Abstract In a color reproduction workflow, spectral prediction models are useful for establishing the correspondence between colorant surface coverages and resulting printed halftone color. Spectral prediction models enable calculation of the color gamut and establishment
of the color separation tables. Discrete line juxtaposed halftoning, a recently proposed algorithm, is characterized by the fact that colorants formed by inks and ink superpositions are placed side by side. Juxtaposed halftoning is necessary when printing with special inks such as opaque or
metallic inks. In order to predict the color of classical halftones, the Yule‐Nielsen modified spectral Neugebauer model is generally used.
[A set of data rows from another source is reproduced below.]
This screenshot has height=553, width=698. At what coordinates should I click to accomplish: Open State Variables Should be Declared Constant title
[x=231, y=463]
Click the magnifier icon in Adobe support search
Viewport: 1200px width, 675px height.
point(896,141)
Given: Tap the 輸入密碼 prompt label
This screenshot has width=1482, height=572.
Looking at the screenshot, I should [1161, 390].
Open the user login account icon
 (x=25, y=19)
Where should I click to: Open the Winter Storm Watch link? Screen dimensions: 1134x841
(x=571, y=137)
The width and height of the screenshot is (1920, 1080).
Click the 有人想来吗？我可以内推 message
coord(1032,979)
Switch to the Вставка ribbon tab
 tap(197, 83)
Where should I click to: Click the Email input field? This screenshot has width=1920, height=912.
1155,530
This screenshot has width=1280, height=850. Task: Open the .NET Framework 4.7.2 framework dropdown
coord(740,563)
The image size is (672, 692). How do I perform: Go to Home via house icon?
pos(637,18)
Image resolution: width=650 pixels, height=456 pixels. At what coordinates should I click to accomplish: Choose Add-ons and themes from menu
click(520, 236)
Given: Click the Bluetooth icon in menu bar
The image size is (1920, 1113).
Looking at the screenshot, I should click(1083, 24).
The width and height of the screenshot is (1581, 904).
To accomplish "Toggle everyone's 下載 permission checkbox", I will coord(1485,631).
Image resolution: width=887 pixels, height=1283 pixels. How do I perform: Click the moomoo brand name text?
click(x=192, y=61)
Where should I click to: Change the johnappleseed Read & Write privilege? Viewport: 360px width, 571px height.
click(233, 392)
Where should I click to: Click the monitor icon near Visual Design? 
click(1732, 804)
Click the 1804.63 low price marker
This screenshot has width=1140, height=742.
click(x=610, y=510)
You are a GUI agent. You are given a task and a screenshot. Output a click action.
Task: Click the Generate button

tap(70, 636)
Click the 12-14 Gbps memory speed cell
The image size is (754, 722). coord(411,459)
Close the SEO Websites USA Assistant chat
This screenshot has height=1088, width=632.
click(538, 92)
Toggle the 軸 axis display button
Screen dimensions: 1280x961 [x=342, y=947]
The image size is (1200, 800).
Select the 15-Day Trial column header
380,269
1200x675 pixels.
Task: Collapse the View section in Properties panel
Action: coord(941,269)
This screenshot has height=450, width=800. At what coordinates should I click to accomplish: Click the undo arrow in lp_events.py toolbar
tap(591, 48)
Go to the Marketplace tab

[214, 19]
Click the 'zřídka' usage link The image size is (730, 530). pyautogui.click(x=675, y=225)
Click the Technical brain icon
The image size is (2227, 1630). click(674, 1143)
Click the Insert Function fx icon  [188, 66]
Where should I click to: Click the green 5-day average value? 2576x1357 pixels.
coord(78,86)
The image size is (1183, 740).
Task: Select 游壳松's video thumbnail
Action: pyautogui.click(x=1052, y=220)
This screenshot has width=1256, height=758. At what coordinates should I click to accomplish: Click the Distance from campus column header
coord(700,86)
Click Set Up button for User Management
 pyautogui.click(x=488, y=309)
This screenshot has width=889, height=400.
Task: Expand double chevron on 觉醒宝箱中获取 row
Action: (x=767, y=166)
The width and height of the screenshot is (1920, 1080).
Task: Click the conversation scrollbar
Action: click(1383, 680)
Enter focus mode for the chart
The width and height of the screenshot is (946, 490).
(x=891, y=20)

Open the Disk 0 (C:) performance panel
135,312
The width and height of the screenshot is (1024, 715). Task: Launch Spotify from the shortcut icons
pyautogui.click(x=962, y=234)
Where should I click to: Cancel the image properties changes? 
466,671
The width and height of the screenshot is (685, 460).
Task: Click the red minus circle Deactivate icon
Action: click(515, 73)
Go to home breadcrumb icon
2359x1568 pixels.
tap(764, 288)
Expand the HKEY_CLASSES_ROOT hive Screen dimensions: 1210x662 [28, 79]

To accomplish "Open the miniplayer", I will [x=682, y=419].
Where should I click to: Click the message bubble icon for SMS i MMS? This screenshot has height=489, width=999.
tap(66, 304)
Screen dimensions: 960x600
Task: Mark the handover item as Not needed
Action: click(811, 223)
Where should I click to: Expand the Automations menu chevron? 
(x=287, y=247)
However, this model may not predict the color of juxtaposed halftones, since the effective surface coverages of colorants and of possible colorant
overlaps are unknown. In contrast, the two-by-two dot centering spectral prediction model developed by S. G. Wang enables the reflectance of slightly overlapping colorants to be captured and is therefore appropriate for predicting the color of juxtaposed halftones. Since this model requires
a large calibration set, the authors use an estimation technique which predicts more than 90% of the two-by-two calibration pattern reflectances by measuring less than 10% of them. For juxtaposed halftoning, the two-by-two dot centering model offers high prediction accuracies and outperforms
the different variants of the Yule‐Nielsen spectral Neugebauer model for comparable setups.